London stock market debut slams trucking firm Eurowag into reverse as shares tumble 10%
Eurowag, which recruited City grandee Paul Manduca (pictured) as chairman, slumped 10% on its London IPO
Shares in trucking service Eurowag tumbled as its debut on the stock market in London fell flat. The Czech business, which recruited City grandee Paul Manduca as chairman, had hoped to list with a value of £1.7billion on Thursday.
But the float was delayed by a day and saw Eurowag shares list at 150p – valuing the company at just over £1billion. Shares immediately tumbled and closed down 10 per cent at 135p, leaving Eurowag worth around £900million. The lacklustre float raised fresh questions over the state of the London market for so-called initial public offerings (IPOs) following a string of successes and failures in the past year.
Eurowag provides payment and technology services to hauliers.

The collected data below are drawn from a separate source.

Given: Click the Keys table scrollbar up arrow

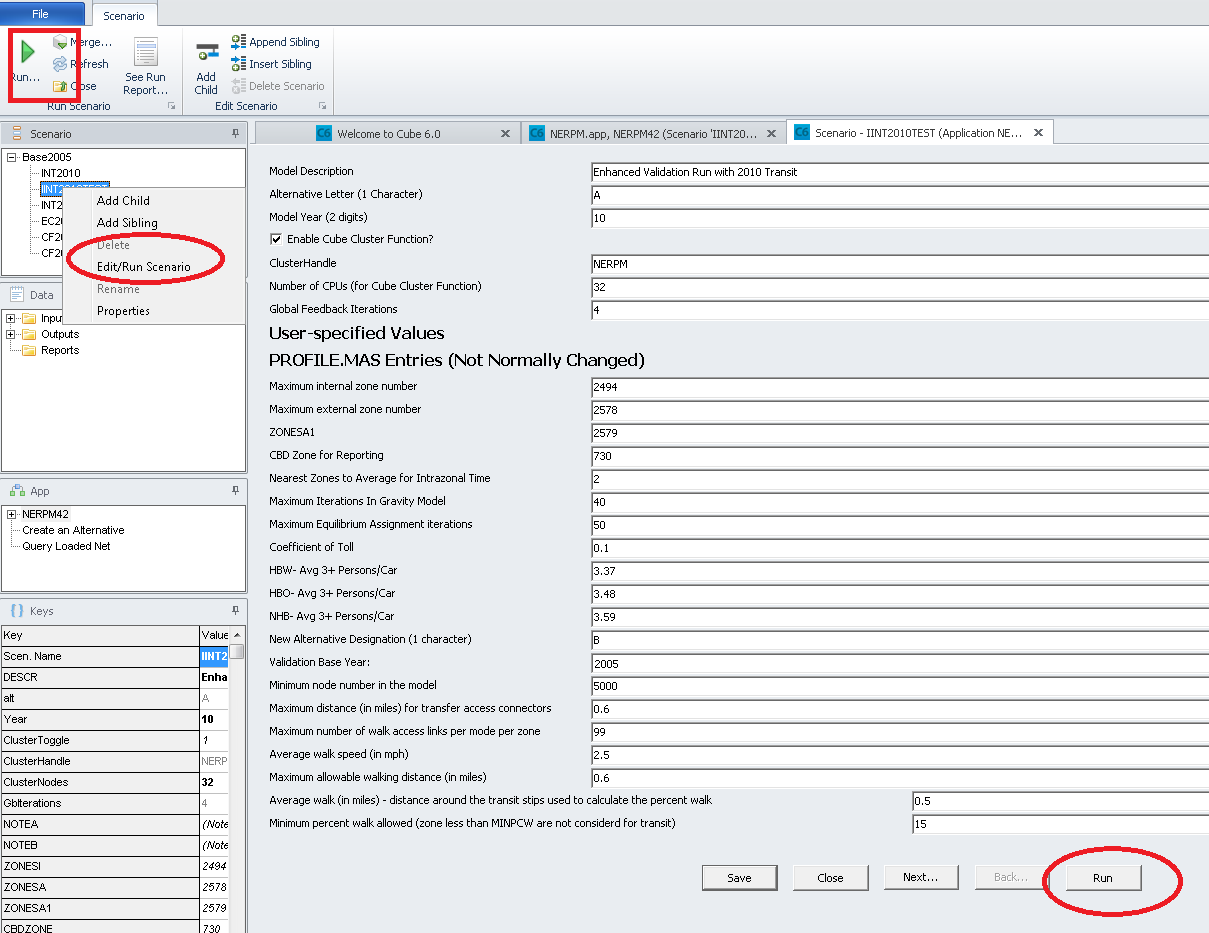Looking at the screenshot, I should pyautogui.click(x=237, y=635).
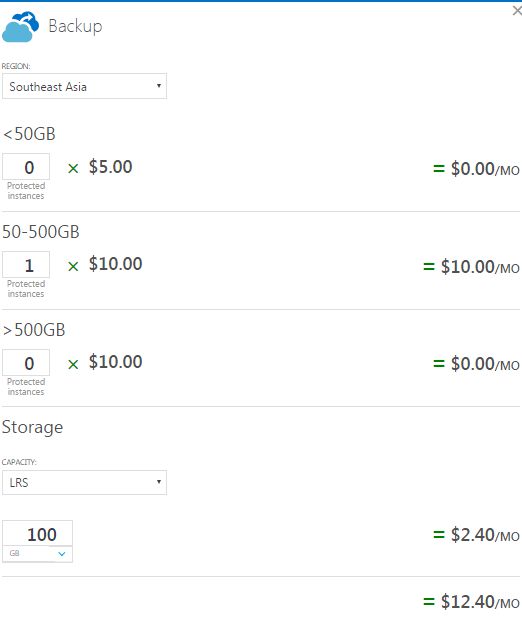Click the Region dropdown arrow
The image size is (522, 617).
(x=159, y=86)
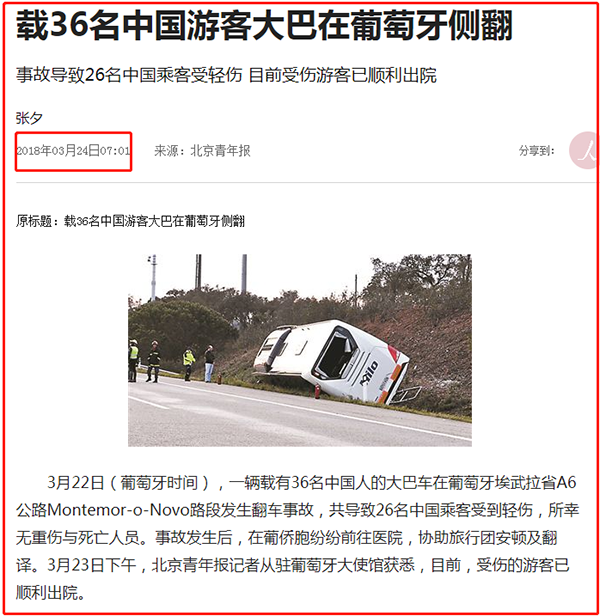The image size is (600, 616).
Task: Click the subtitle about 26 injured passengers
Action: [x=226, y=75]
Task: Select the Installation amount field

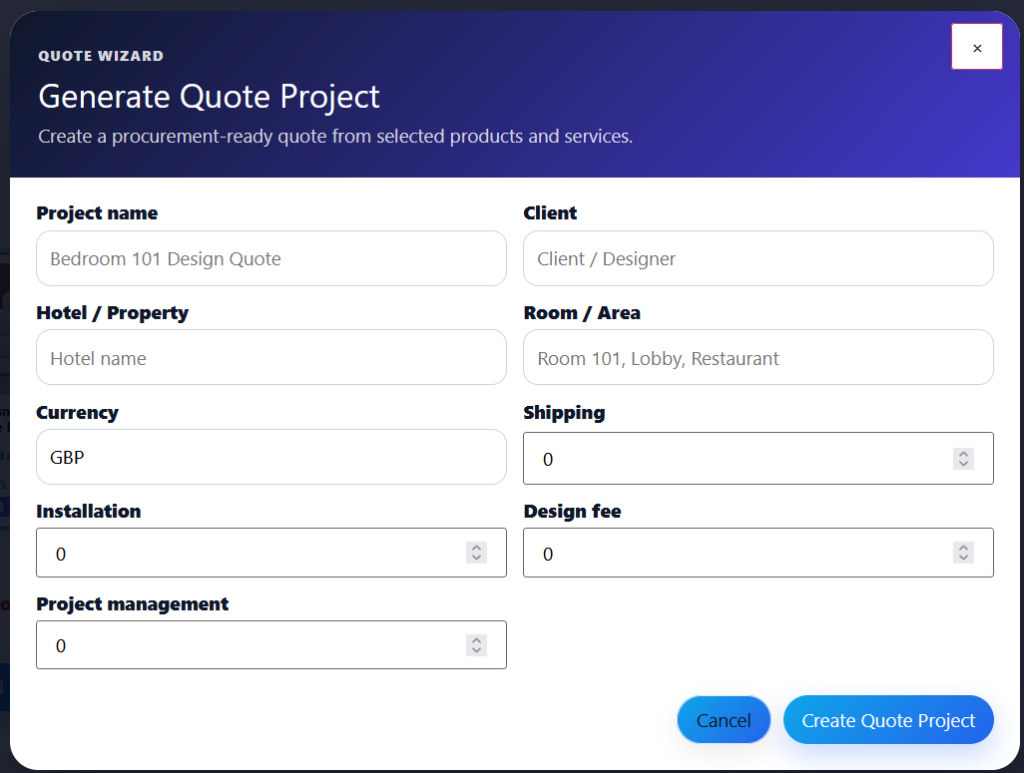Action: 271,552
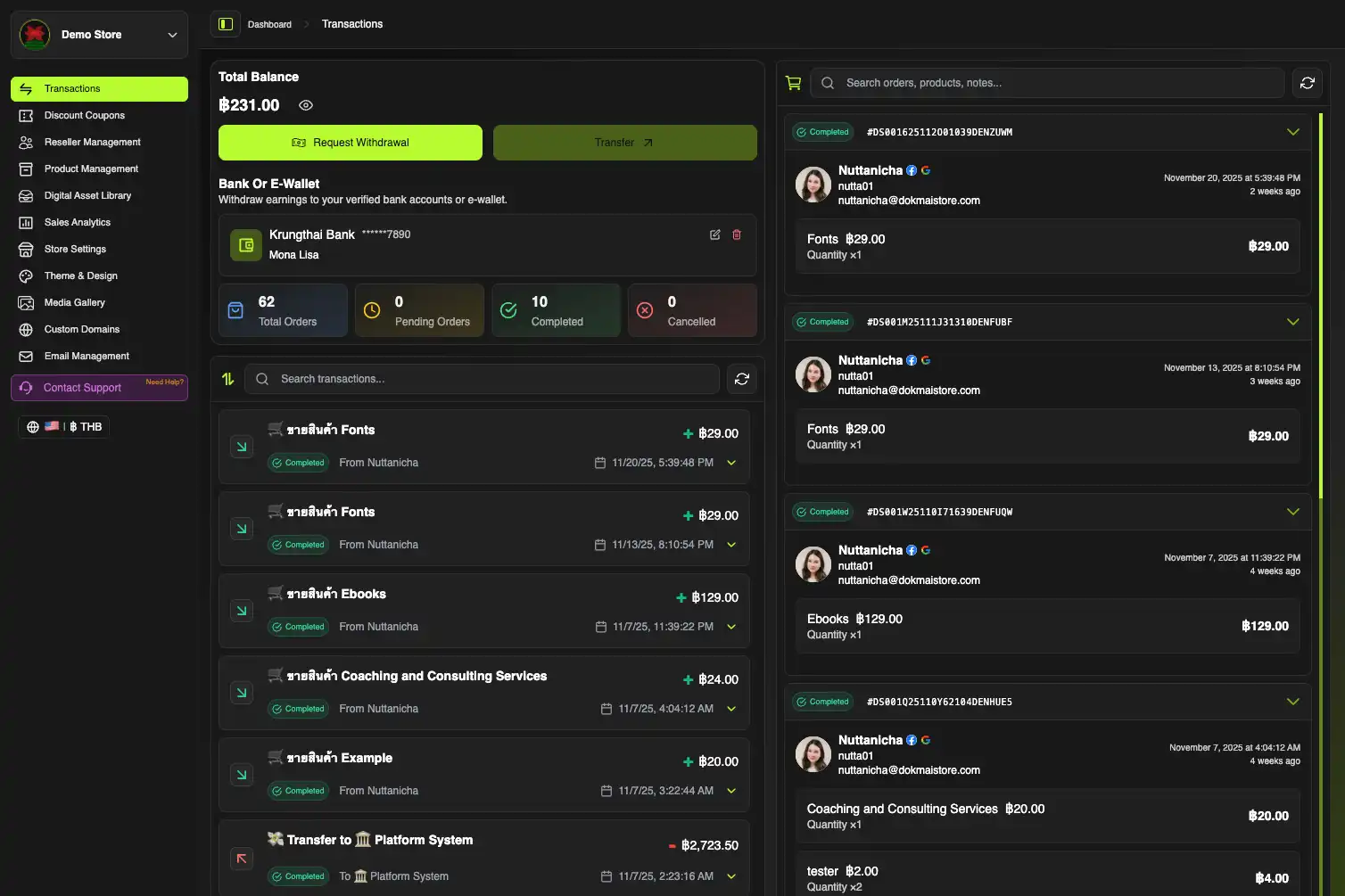Click the Request Withdrawal button
Screen dimensions: 1345x896
[x=351, y=143]
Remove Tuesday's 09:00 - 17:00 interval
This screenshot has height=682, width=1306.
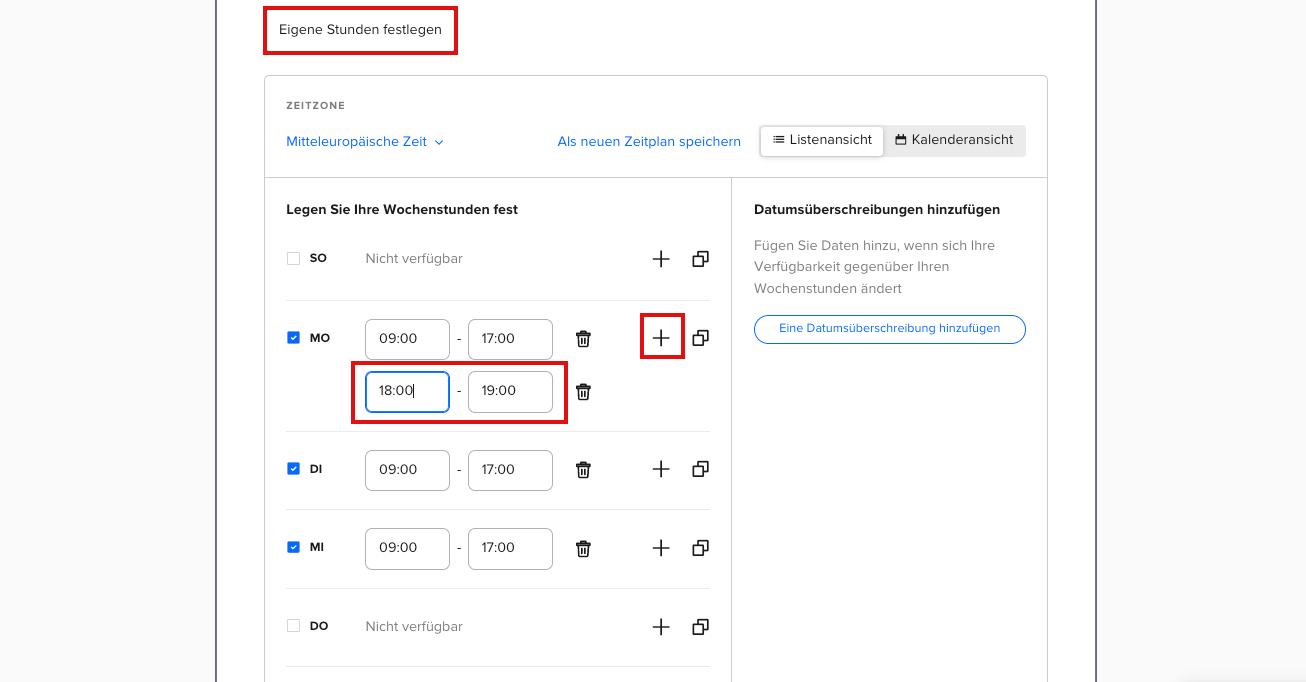(584, 469)
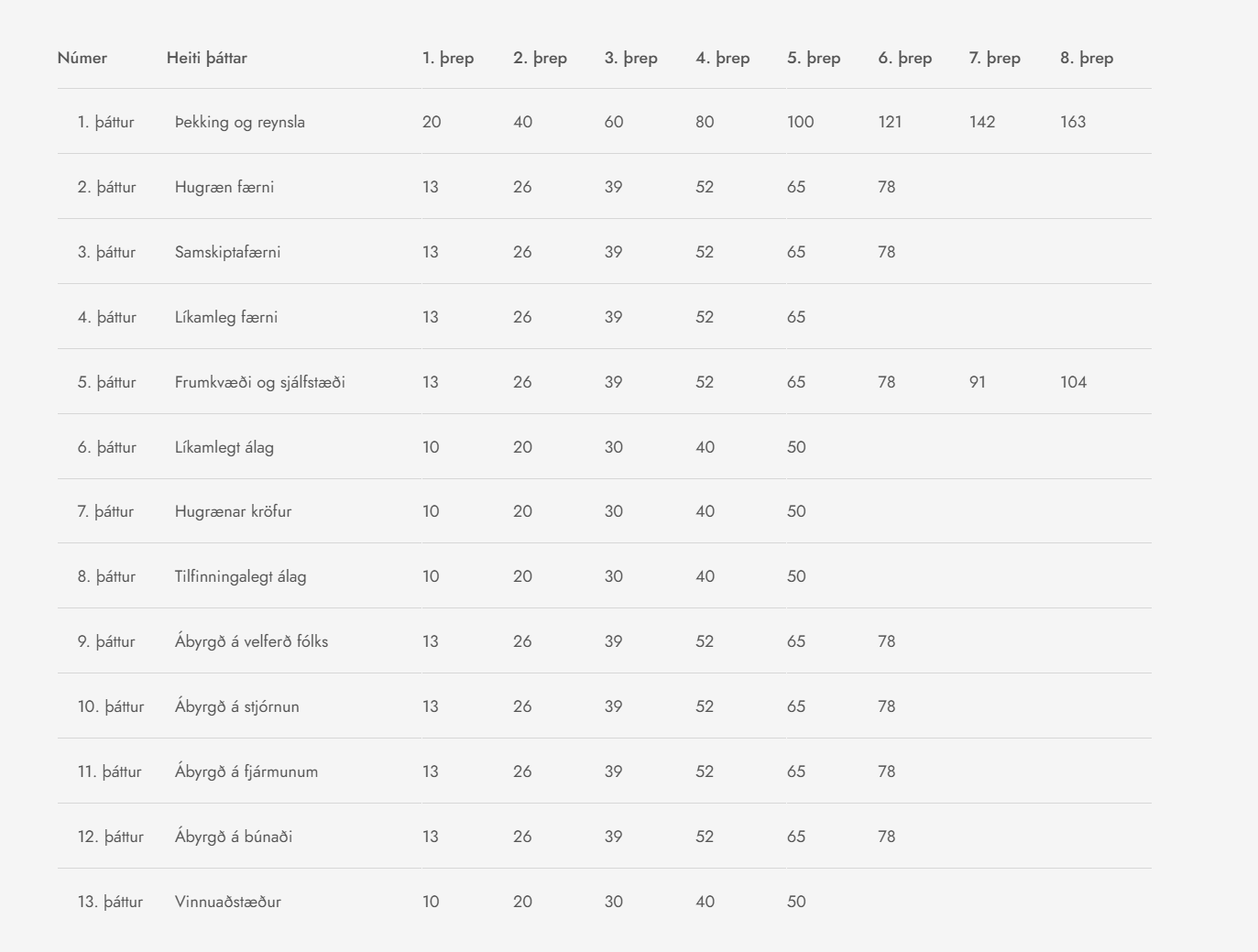Click the "Samskiptafærni" cell
1258x952 pixels.
point(228,252)
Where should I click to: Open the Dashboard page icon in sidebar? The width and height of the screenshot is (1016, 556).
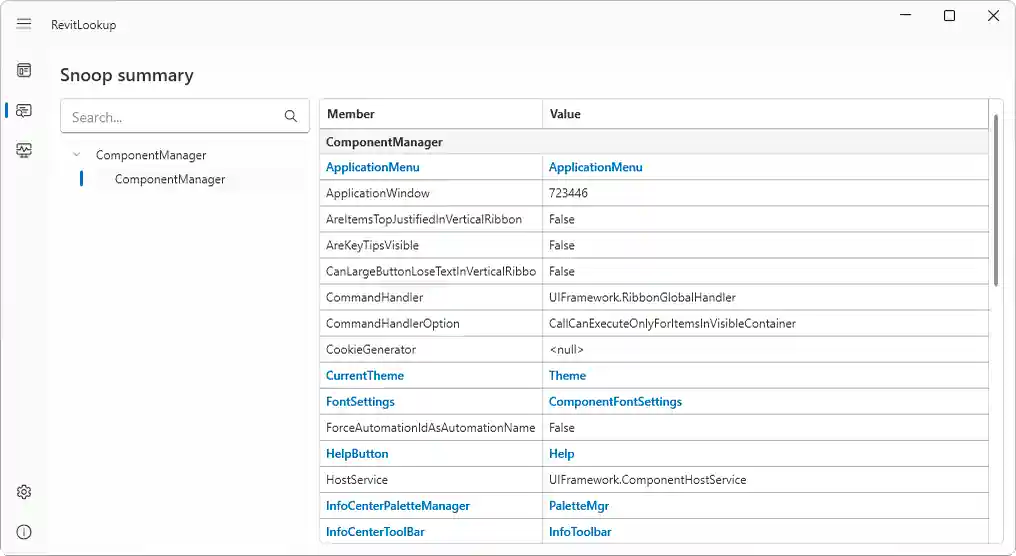pyautogui.click(x=24, y=70)
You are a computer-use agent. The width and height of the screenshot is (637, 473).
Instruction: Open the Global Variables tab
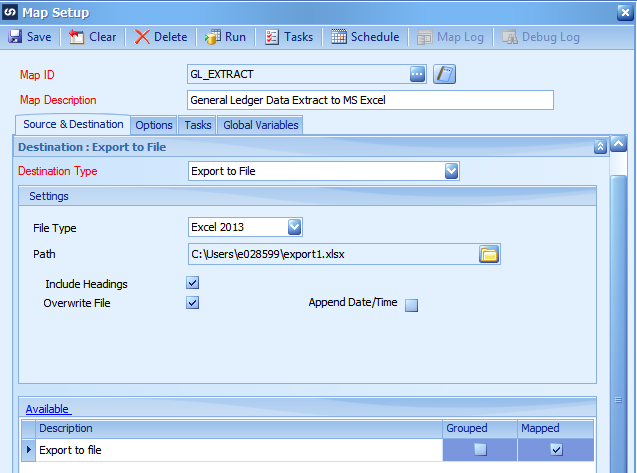click(x=259, y=125)
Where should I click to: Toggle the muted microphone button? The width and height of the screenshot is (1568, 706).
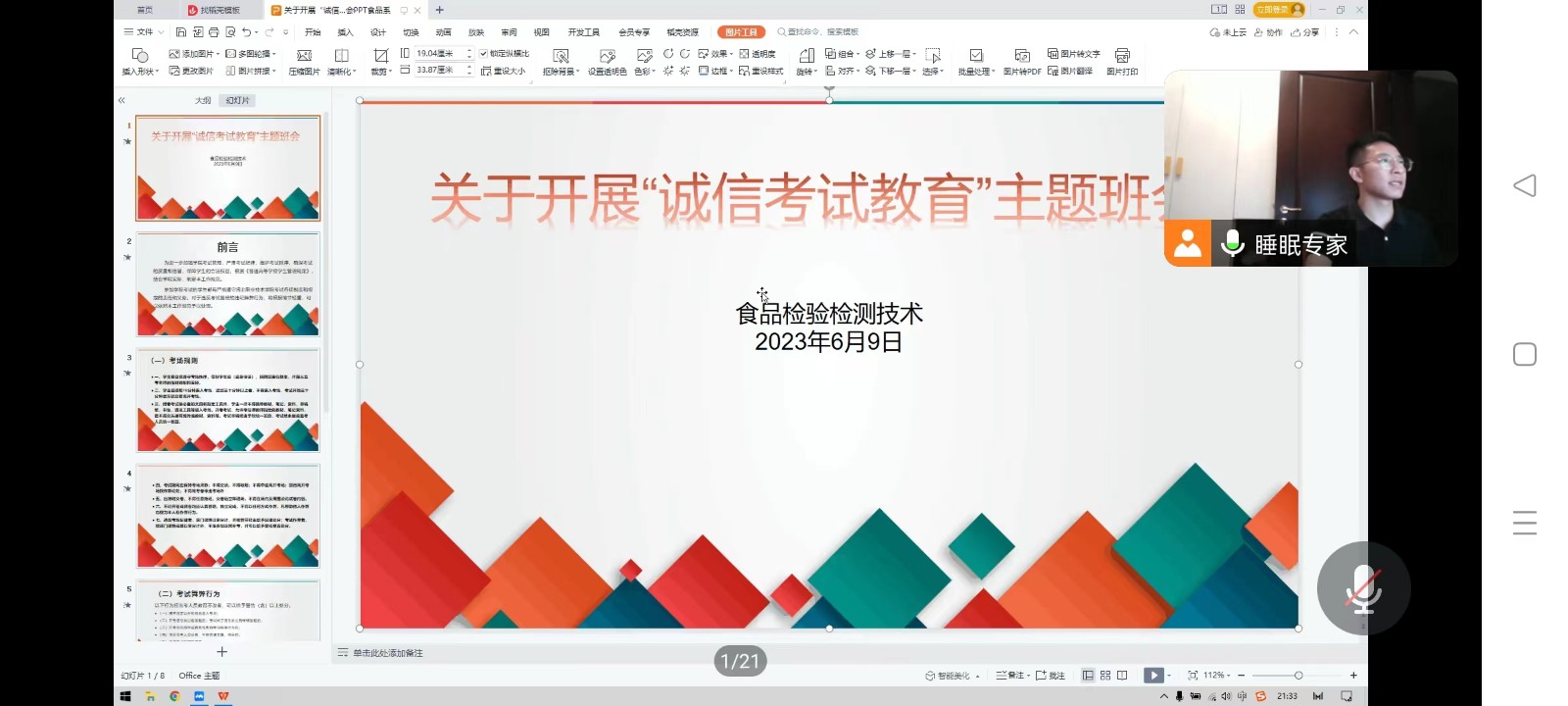click(1363, 588)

Self-dubbed ‘the Uber of trucking’, it gives small trucking firms access to services and technology allowing them to streamline processes, similar to larger firms.
It lets smaller haulage companies – often family firms with no more than half a dozen lorries yet whose operations are cross-border – use efficient payment systems for fuel and tolls as well as insurance and VAT refund claim processes.
Chief executive Martin Vohanka, 45, founded the company in 1995. It has grown into an international technology firm with customers in 30 countries, mainly across Europe.
Eurowag employs more than 1,000 staff and reported sales of £108m in 2020 as well as profits of £49million.
It is backed by private equity giant TA Associates, which before the float owned 32.7 per cent while Vohanka owned 59.1 per cent. The firm hired 69-year-old Manduca as chairman to steer it through the float.
Susannah Streeter, senior investment and markets analyst at Hargreaves Lansdown, said IPOs often come with volatility and that the share price fall was not ‘too surprising’ given the discounted price and delayed listing.